As we all know we’re in one of the world’s great cities.

This is a city of science, culture and history, business, enterprise and commerce.

A city of bars and nightclubs and music.

And of course world-beating sport is played here every week.

It’s a bold city, it’s a booming city, it’s a brilliant city.

It encapsulates every bit of the vibrancy, the success and ambition of the north and its great cities.

And like everybody here today (12 February 2020) I am determined that Manchester and the rest of the north achieves even greater things still.

Good connections to Leeds and to other northern cities and towns are just as important I think as the all-important spinal connection down to London.

That’s why yesterday when we announced that not only would we go ahead with building HS2, but we would also fully integrate it with east-west connections of the Northern Powerhouse rail as well – brought together in a new masterplan called High Speed North.

I’ll talk about that just a little bit later.
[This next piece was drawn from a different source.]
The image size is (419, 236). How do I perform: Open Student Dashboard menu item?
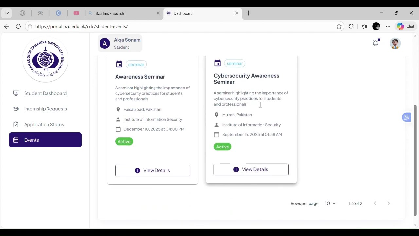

Today what I wanted to do is not just talk about those gleaming new trains and gleaming new stations which will eventually come.

I’m going to talk about the buses, local trains, the bikes and crucial roads that link and connect people together.

And, I’m not just going to talk about the big cities like Manchester, Leeds, Liverpool and Newcastle.

But I also want to talk about places like Fleetwood and Poulton in Lancashire, which I visited recently.

Their railway line there hacked away by the very brutal Beeching Cuts in the ‘60s.

Now it takes an hour and a half to travel just 18 miles to Preston by public transport. And an hour to cover 7 miles to Blackpool by bus.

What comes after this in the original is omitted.